*Aim of the task*
Duplicate everything from the start of the entries down to the line containing "tap(84, 36)", including that line.

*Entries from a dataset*
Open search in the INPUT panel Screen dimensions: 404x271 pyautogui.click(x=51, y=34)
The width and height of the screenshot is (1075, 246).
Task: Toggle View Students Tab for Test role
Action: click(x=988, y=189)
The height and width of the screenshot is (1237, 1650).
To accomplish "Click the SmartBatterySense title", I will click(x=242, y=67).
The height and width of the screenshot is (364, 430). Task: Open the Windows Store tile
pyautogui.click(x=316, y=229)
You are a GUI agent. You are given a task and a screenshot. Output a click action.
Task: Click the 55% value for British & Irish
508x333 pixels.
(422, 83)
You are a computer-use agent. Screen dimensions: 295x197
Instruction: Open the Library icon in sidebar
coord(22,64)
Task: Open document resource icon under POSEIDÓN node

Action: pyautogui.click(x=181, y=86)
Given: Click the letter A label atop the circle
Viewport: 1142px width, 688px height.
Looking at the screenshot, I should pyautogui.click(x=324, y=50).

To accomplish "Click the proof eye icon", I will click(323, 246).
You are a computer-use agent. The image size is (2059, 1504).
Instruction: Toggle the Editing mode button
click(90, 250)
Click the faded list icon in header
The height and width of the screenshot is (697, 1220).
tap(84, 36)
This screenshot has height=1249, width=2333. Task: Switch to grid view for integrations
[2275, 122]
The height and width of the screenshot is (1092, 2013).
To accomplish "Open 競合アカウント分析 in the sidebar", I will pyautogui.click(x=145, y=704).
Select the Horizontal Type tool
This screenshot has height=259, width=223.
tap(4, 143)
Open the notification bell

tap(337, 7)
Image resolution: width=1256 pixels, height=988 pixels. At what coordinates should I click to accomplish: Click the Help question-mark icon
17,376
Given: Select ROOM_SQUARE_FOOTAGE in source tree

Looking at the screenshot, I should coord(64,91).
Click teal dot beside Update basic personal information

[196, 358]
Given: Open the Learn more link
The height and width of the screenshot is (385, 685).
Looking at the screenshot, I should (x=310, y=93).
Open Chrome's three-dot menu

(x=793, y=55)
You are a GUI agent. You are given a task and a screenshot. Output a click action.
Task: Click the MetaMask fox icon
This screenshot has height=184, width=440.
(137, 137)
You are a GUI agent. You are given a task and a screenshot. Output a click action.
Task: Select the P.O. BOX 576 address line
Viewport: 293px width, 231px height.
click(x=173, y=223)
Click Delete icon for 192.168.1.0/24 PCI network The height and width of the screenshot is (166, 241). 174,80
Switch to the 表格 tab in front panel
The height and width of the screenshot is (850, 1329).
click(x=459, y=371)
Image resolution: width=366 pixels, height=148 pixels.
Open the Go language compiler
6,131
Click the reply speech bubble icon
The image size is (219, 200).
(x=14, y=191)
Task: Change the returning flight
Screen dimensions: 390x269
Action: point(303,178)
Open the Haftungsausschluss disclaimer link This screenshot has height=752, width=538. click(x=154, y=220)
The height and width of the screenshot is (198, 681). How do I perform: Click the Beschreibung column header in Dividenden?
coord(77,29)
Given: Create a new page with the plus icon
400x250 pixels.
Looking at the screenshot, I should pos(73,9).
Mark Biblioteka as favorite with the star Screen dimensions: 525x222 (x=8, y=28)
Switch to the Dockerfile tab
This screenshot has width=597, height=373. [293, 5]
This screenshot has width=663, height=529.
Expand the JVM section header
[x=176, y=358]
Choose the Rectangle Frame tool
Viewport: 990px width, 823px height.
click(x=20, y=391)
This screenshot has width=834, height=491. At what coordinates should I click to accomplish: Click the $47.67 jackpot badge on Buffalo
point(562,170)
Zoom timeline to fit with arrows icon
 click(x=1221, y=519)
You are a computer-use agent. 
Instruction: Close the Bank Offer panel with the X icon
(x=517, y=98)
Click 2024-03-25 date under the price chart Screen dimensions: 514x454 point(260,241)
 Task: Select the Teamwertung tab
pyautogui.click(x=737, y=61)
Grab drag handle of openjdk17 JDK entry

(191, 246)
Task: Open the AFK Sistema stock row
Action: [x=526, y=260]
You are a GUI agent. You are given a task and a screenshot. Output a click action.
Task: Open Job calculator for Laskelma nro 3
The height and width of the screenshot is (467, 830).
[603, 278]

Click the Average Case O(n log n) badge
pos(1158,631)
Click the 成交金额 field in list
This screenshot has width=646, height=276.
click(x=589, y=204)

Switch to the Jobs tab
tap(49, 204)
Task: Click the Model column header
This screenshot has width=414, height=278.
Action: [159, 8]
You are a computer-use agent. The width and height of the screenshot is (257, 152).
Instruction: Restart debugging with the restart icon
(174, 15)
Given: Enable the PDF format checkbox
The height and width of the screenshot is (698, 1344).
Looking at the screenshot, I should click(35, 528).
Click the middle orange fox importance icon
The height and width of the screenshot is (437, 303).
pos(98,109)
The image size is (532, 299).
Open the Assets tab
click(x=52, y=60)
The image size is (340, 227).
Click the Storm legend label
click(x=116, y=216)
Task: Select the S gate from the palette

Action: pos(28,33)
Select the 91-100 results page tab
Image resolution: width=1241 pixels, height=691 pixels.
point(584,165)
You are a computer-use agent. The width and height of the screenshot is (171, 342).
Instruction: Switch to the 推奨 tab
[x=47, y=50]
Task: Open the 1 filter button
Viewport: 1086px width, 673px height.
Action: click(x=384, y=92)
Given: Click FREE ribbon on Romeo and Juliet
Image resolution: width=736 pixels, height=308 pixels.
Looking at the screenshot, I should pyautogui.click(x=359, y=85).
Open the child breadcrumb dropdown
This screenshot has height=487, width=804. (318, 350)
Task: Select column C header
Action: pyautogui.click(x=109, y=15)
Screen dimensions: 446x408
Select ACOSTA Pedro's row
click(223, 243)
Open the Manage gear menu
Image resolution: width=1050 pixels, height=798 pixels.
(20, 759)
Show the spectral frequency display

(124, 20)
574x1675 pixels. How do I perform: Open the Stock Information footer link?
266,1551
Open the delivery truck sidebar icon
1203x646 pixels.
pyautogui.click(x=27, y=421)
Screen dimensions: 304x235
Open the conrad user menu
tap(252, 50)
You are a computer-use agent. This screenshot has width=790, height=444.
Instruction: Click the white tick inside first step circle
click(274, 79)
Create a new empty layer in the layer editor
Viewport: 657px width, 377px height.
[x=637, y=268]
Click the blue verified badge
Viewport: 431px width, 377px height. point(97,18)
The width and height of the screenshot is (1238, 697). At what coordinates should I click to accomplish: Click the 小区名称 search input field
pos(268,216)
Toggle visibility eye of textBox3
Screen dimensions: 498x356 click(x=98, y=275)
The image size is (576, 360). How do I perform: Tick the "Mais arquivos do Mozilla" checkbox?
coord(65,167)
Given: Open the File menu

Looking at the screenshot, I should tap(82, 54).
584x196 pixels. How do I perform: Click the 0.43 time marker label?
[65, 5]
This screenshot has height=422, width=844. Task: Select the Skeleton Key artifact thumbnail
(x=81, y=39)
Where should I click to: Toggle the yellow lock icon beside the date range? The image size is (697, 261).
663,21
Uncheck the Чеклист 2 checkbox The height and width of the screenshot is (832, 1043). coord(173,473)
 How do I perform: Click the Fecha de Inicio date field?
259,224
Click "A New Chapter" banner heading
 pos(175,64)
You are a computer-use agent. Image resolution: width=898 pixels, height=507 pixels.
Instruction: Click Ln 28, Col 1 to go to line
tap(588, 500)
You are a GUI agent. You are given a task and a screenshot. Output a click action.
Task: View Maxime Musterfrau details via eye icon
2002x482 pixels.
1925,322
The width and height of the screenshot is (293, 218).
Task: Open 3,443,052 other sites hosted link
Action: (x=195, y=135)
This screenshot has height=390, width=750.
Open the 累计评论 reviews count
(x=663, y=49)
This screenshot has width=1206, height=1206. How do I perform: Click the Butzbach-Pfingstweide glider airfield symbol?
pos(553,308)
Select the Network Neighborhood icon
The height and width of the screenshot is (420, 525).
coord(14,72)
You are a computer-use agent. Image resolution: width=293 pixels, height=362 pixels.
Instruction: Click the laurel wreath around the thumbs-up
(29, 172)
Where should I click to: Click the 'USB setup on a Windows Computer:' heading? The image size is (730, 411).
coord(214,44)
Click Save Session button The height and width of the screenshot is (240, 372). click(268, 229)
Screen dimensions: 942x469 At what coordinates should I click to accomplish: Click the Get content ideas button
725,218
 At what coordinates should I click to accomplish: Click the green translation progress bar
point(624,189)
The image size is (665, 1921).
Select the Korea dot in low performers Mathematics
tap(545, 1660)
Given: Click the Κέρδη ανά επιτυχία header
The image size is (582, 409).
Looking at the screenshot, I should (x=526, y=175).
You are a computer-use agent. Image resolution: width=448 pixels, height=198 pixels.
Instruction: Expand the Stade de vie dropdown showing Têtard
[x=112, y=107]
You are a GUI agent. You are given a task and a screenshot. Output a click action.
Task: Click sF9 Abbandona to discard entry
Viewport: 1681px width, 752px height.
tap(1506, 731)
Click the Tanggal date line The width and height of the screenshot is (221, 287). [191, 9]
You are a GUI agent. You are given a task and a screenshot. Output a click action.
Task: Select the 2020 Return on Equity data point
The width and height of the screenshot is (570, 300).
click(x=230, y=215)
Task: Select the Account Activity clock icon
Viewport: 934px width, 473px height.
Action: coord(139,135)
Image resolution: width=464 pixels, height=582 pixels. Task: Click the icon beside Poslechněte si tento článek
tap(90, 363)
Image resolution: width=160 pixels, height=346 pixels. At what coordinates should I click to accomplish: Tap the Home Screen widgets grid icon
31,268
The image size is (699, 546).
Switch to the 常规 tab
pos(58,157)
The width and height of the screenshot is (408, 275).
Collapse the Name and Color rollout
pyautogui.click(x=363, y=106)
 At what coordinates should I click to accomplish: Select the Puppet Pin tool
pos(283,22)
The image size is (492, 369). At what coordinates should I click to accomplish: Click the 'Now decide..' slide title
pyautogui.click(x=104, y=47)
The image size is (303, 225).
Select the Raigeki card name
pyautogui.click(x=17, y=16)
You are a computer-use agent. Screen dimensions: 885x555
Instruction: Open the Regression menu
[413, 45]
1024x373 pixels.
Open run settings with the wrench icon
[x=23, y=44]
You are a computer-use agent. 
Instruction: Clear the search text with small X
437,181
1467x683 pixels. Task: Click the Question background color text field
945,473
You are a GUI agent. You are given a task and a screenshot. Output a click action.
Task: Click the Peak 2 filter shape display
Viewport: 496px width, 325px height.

*Written response*
Open search in the INPUT panel Screen dimensions: 404x271 pyautogui.click(x=51, y=34)
The width and height of the screenshot is (1075, 246).
Task: Toggle View Students Tab for Test role
Action: click(x=988, y=189)
The height and width of the screenshot is (1237, 1650).
To accomplish "Click the SmartBatterySense title", I will click(x=242, y=67).
The height and width of the screenshot is (364, 430). Task: Open the Windows Store tile
pyautogui.click(x=316, y=229)
You are a GUI agent. You are given a task and a screenshot. Output a click action.
Task: Click the 55% value for British & Irish
508x333 pixels.
(422, 83)
You are a computer-use agent. Screen dimensions: 295x197
Instruction: Open the Library icon in sidebar
coord(22,64)
Task: Open document resource icon under POSEIDÓN node

Action: pyautogui.click(x=181, y=86)
Given: Click the letter A label atop the circle
Viewport: 1142px width, 688px height.
Looking at the screenshot, I should pyautogui.click(x=324, y=50).

To accomplish "Click the proof eye icon", I will click(323, 246).
You are a computer-use agent. The image size is (2059, 1504).
Instruction: Toggle the Editing mode button
click(90, 250)
Click the faded list icon in header
The height and width of the screenshot is (697, 1220).
tap(84, 36)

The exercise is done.